◆ EXCERPTED PASSAGE ◆

■ ■ ■ ■

Puppet Labs Raises $40M More To Take Its IT Automation Business Global

Puppet Labs, whose IT automation software is used by the likes of Google, Twitter, Salesforce and AT&T among 18,000 others, is today announcing another $40 million in venture backing, money that it will be investing in “engineering, product and international expansion,” CEO and founder Luke Kanies tells TechCrunch.

The funding, which comes from Puppet Labs’ existing top-shelf and strategic investors — specifically Cisco, Google Ventures, Kleiner Perkins Caufield & Byers, Triangle Peak Partners, True Ventures and VMware — may not be as big as what some enterprise startups are picking up at the moment as strategic investments. But it is a significant round for Puppet Labs nonetheless, nearly doubling the money that the company has raised to date. Prior to the Series E round announced today, Puppet Labs had raised around $46 million.

It’s also a significant round in another sense. Puppet Labs, founded in 2005, is based on open source architecture and as such didn’t generate much in the way of revenue in its early years, and in fact only introduced commercial features three years ago.

“This is the first round that we’ve raised where we are doing more in sales than we are raising money,” Kanies tells me. “Relative to our sales, the $40 million is smaller by quite a bit.”

Today he says the company has around 500 paying enterprise users.

Puppet Labs has come a long way since first opening for business in 2005, in Tennessee, where Kanies’ wife was attending graduate school (it’s now headquartered in Portland, Oregon, where it moved in 2009).

Puppet Labs started out as a self-funded operation at a time when seed funding was not as commonplace as it is today, even less so outside of the tech-venture-friendly avenues of Silicon Valley.

■ ■ ■ ■

◆ PROVIDED DATA ◆
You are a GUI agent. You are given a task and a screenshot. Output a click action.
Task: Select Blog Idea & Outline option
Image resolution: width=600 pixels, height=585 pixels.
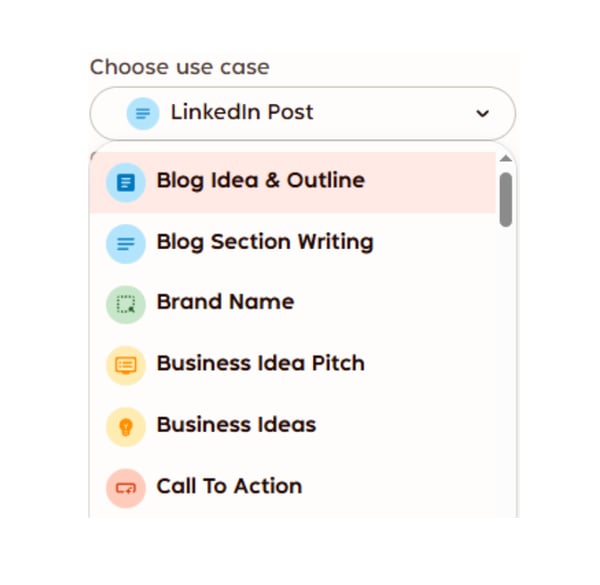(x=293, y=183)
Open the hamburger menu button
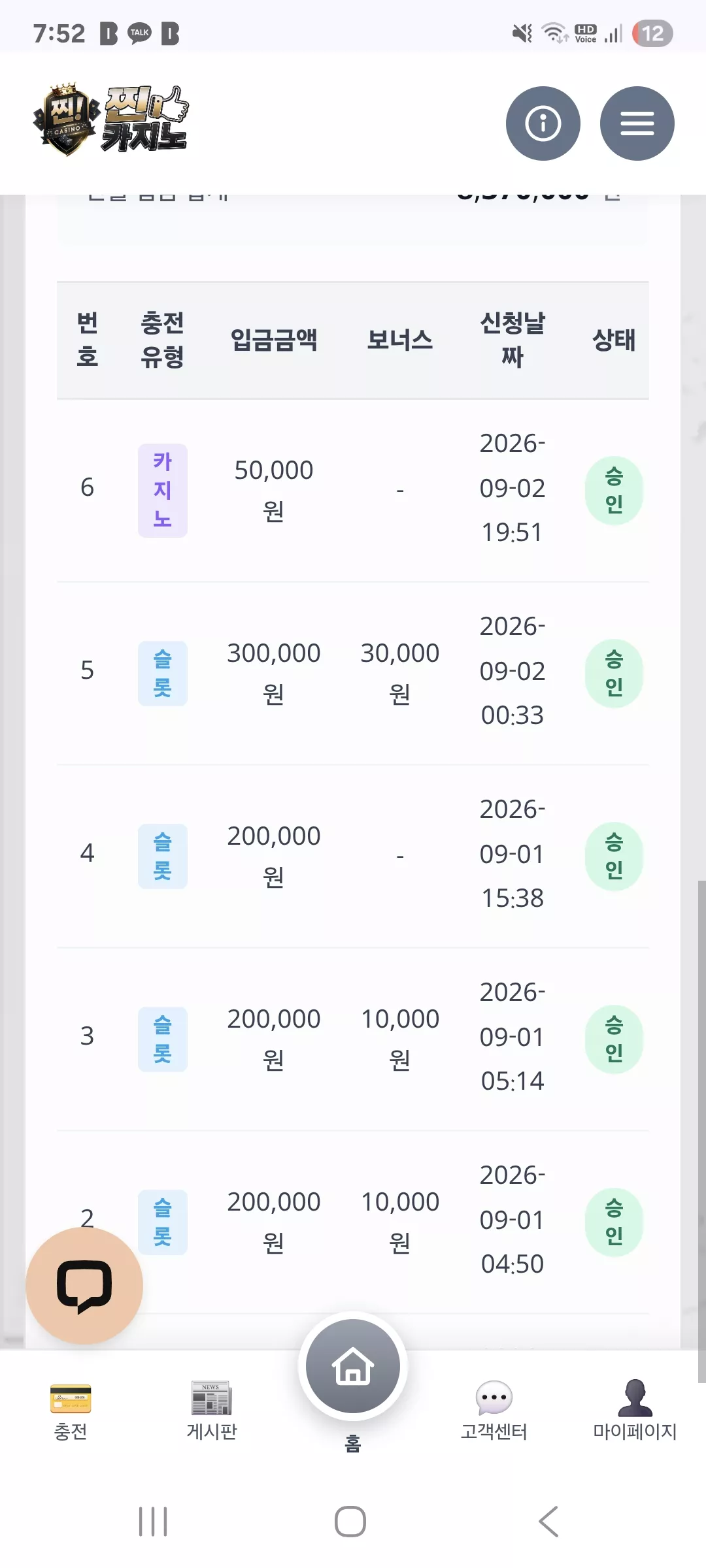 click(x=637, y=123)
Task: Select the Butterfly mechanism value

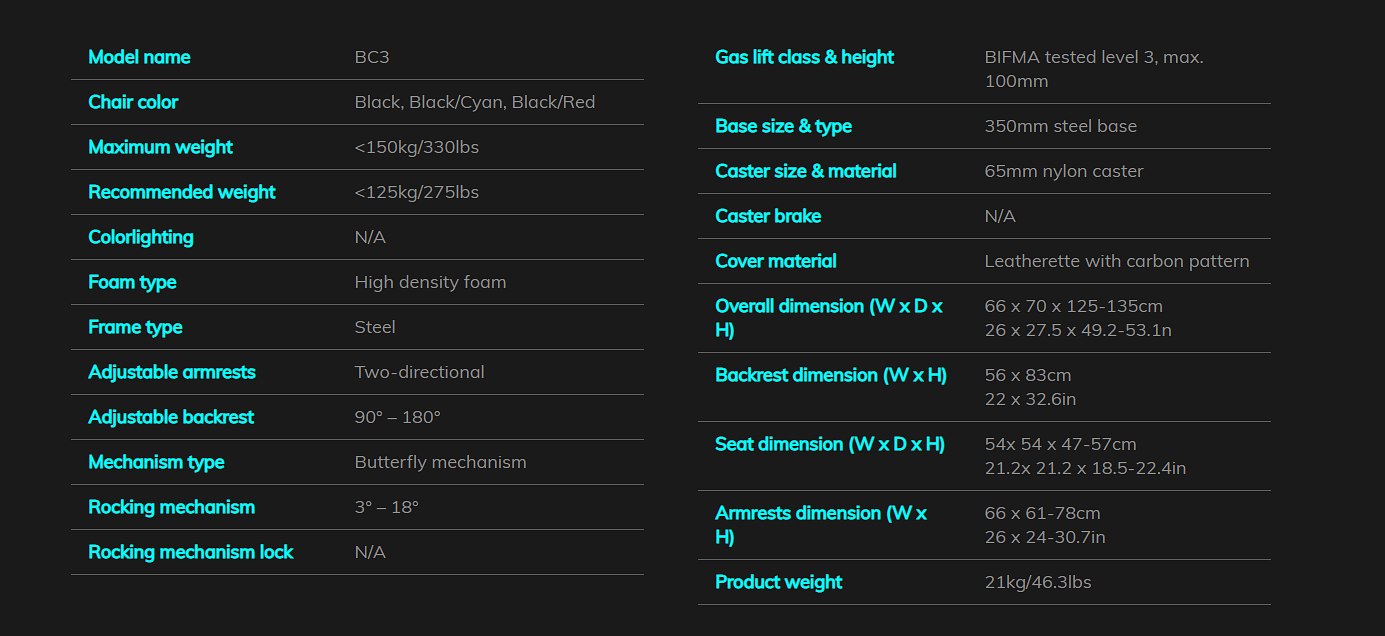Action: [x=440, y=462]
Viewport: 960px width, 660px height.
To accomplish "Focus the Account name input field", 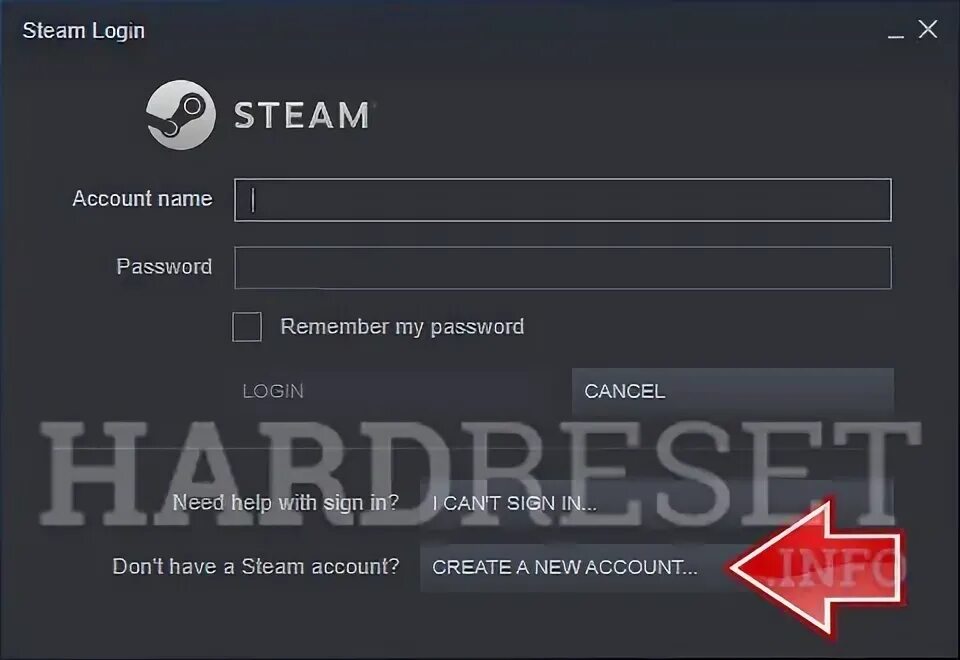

■ ■ ■ ■

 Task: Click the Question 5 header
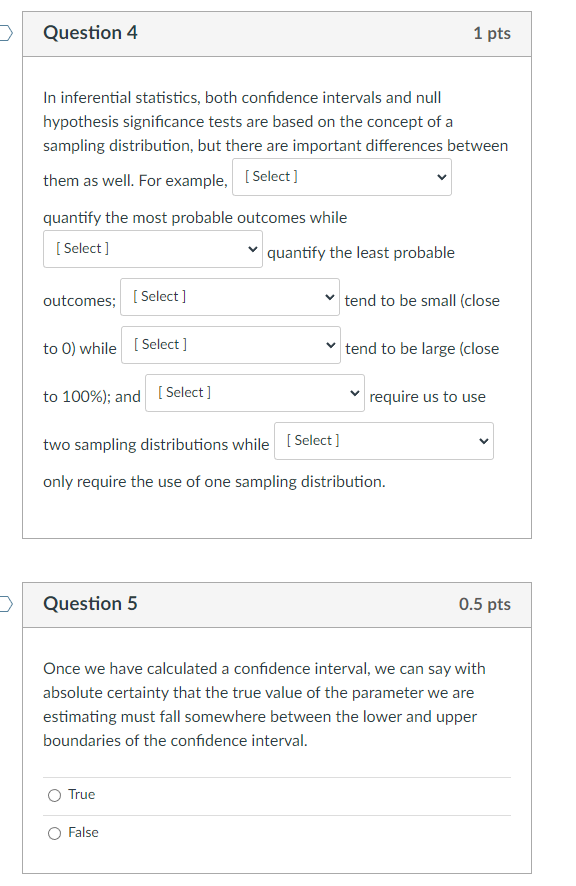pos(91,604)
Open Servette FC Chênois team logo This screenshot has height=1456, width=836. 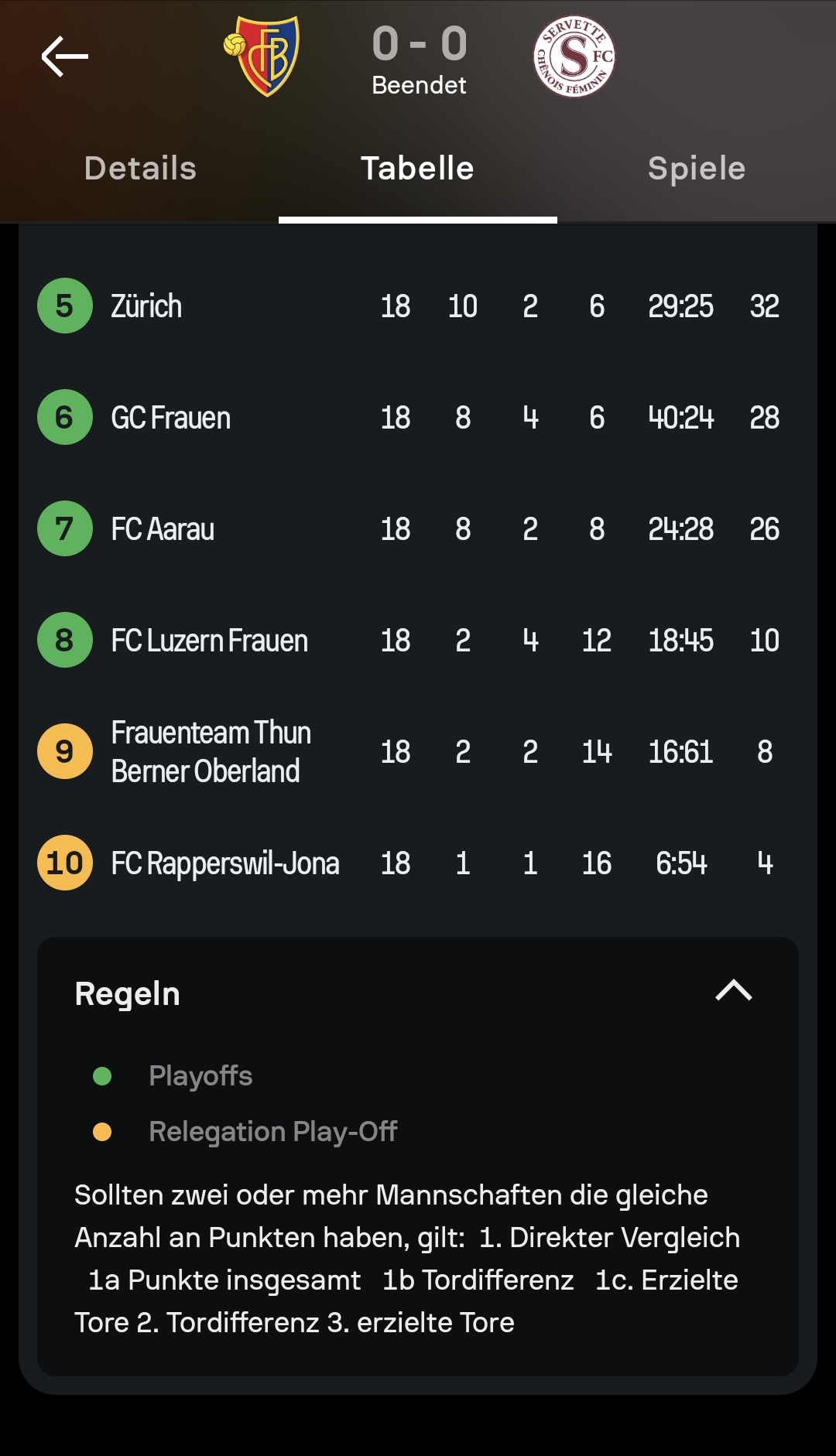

■ ■ ■ ■

◆ PROBLEMS TO WORK ON ◆
- 1) According to the Puppet Labs funding article, where is the company headquartered now?
- 2) Which investors does the Puppet Labs funding article name as providing the $40 million round?
The records have nothing to do with the Puppet Labs funding article.

◆ EXPECTED OUTPUTS ◆
- 1) Portland, Oregon.

- 2) Cisco, Google Ventures, Kleiner Perkins Caufield & Byers, Triangle Peak Partners, True Ventures, and VMware.